OK, here is what I have found. We have enabled port pairing on our C350. We have 3 listeners defined. One that listens on port 25 to receive email from our Lotus Domino servers. One that listens on port 10026 to receive email from our Vontu content scanning system. One that listens to port 10025 to receive messages from PGP (as I cannot redefine port 25 again).

I have 3 filters, one that receives from Domino, one that receives from Vontu and one that receives from PGP that all put in an X-Header stating where it is coming from and the Content filters that direct it to the next place in the hop.
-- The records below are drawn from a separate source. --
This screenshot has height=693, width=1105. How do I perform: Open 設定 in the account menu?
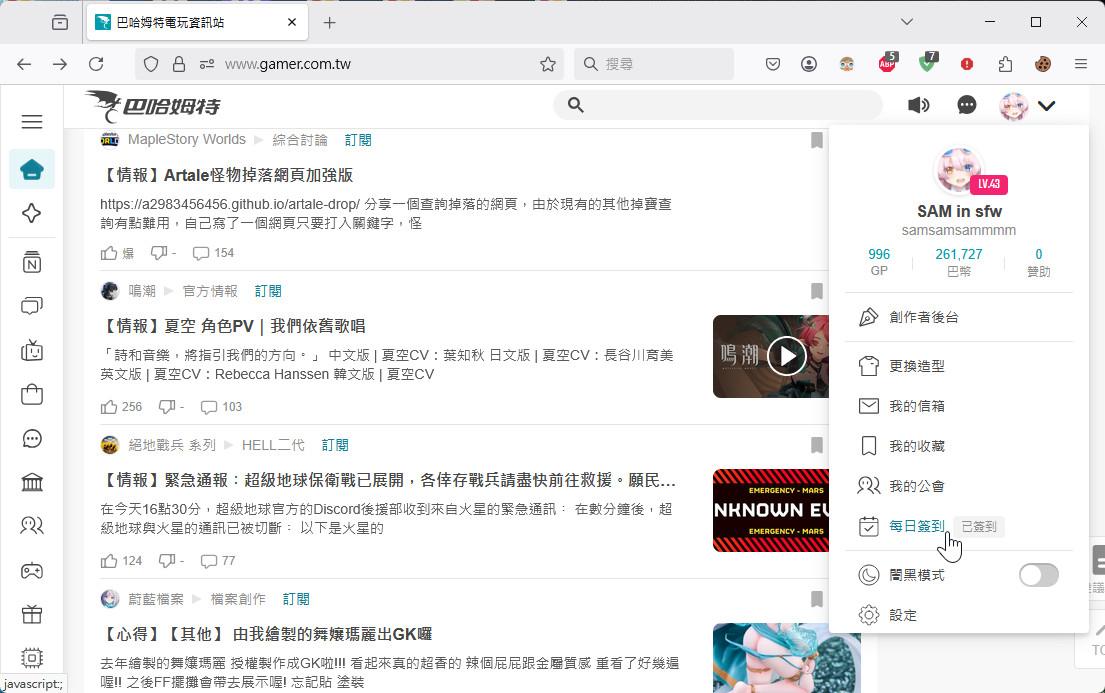coord(902,615)
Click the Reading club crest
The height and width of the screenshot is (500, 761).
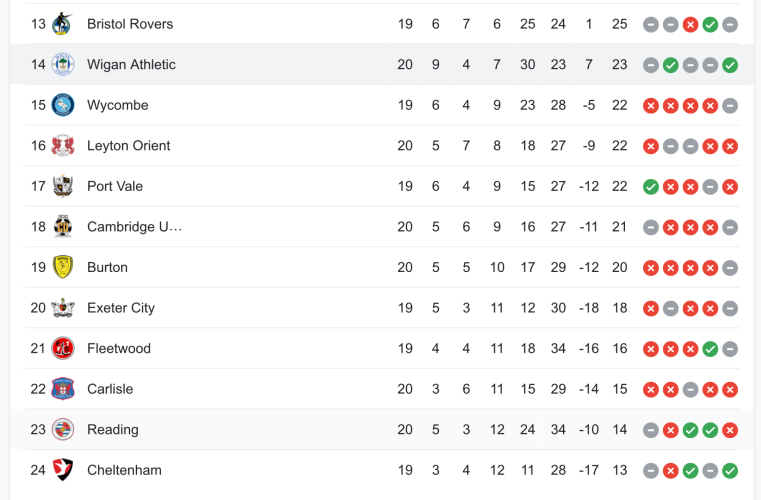point(63,429)
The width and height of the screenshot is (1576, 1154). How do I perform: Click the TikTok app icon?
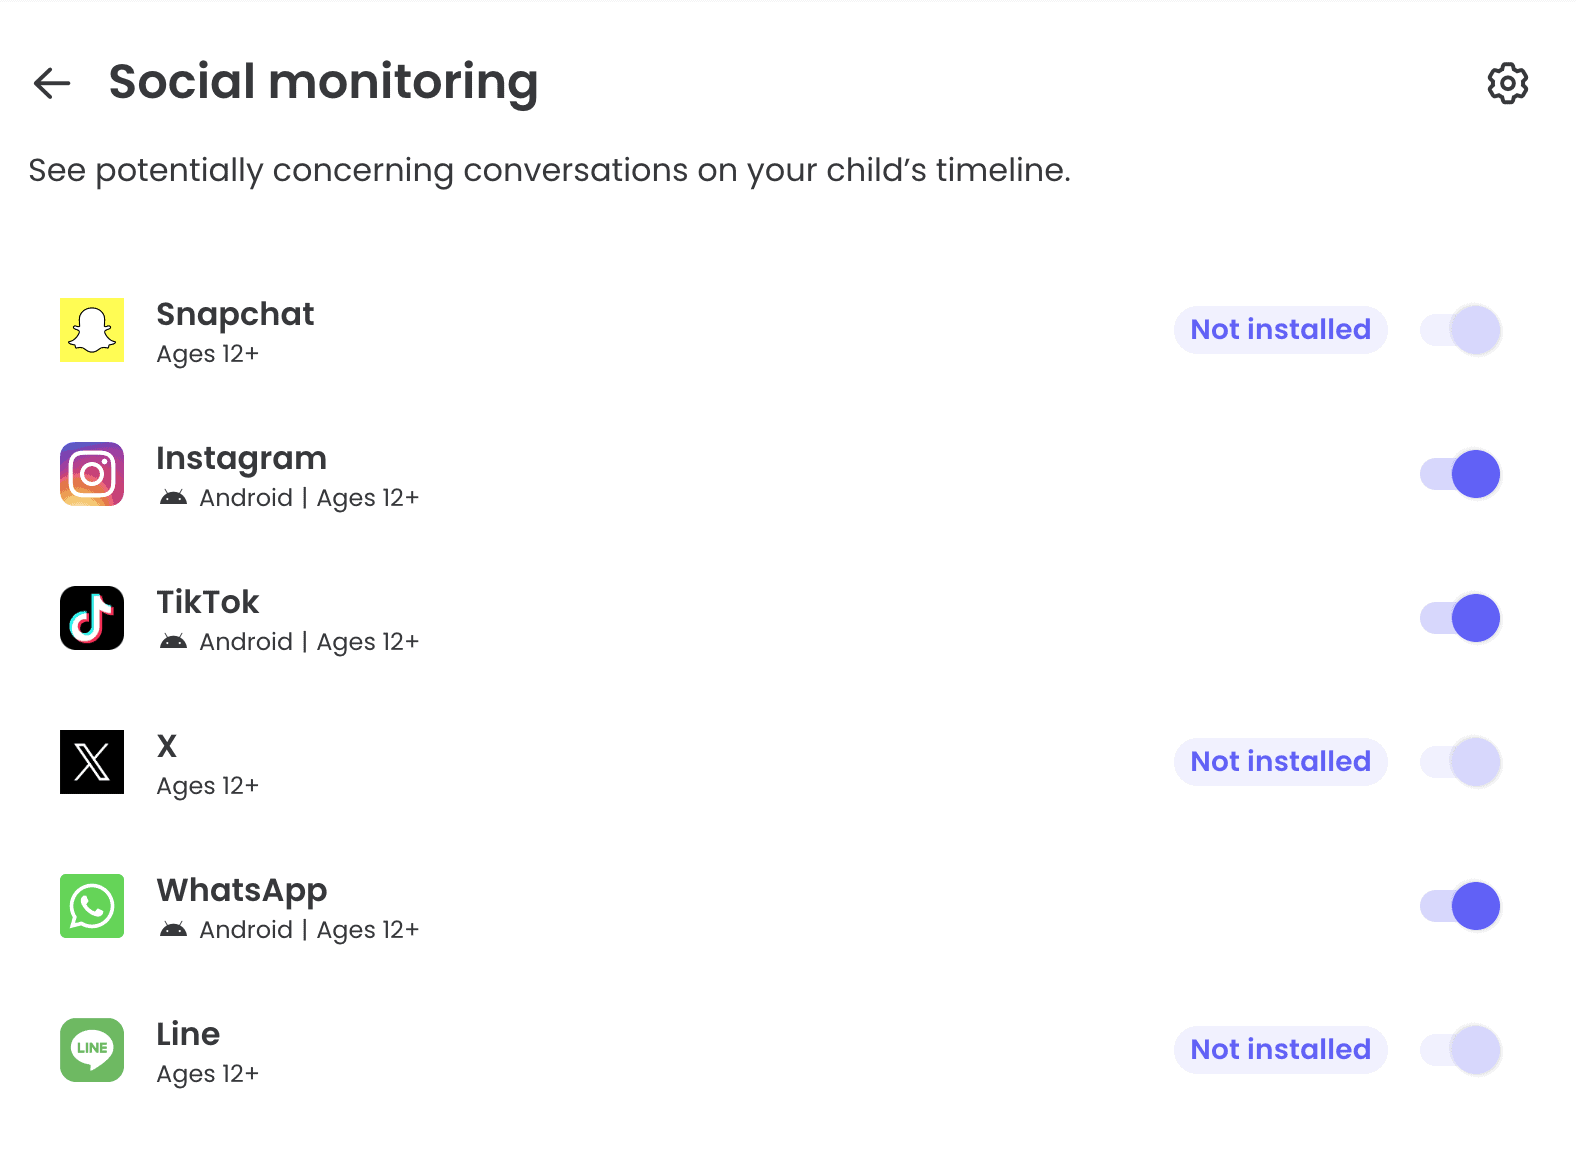coord(91,618)
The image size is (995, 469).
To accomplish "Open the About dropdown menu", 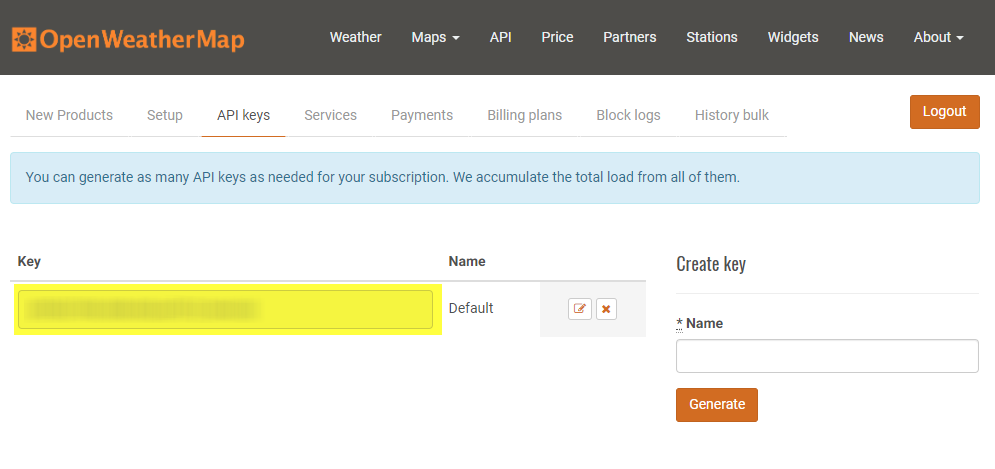I will 938,37.
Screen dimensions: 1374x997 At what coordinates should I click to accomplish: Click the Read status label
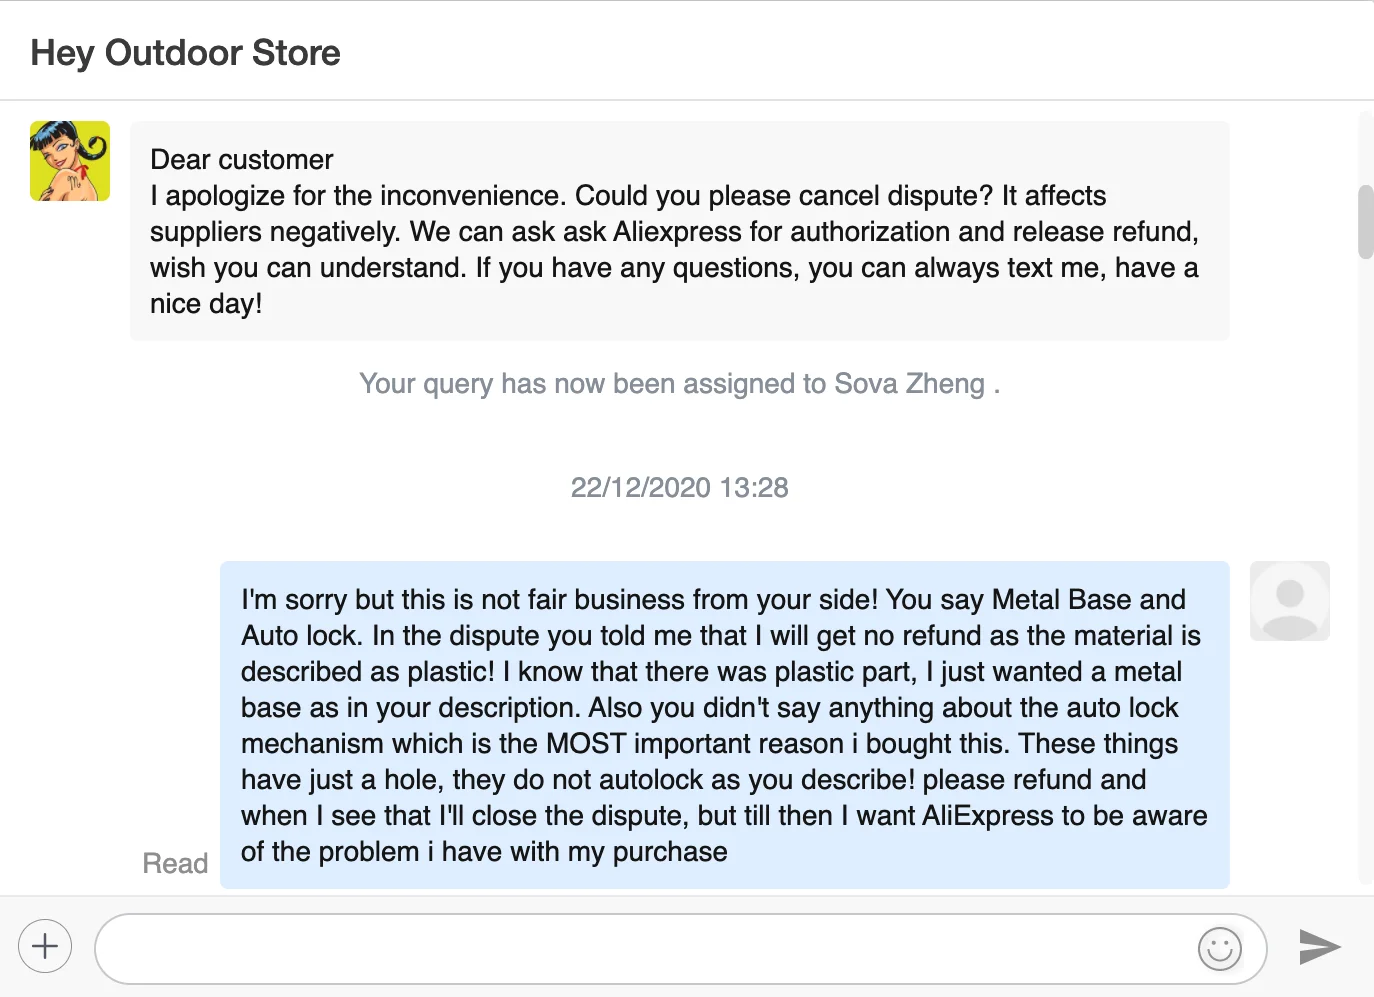point(175,863)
1) Are we limited going one way with port pairing?
2) Are we only able to define one port number per NIC in the listeners?

Hi!

I might be missing the point of why you have set up NIC pairing in order to be able to get your PGP scenario to work.

The only thing NIC pairing does is to logically combine two otherwise physically separated network interfaces into a single one, so in case one interface / cable / switch dies your appliance still stays connected to your network and you can fix the problem while the appliance is still working the way it should.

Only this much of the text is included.